◆ Action item
Work through the data and say how many lines contain "computer". The number alone is the answer.

______

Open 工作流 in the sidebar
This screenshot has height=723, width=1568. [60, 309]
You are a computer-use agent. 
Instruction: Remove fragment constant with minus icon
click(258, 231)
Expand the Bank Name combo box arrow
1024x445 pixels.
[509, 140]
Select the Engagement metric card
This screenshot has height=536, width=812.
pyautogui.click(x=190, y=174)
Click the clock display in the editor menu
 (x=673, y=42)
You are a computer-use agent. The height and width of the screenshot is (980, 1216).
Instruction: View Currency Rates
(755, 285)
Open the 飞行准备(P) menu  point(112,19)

______

◆ Output of the exercise
2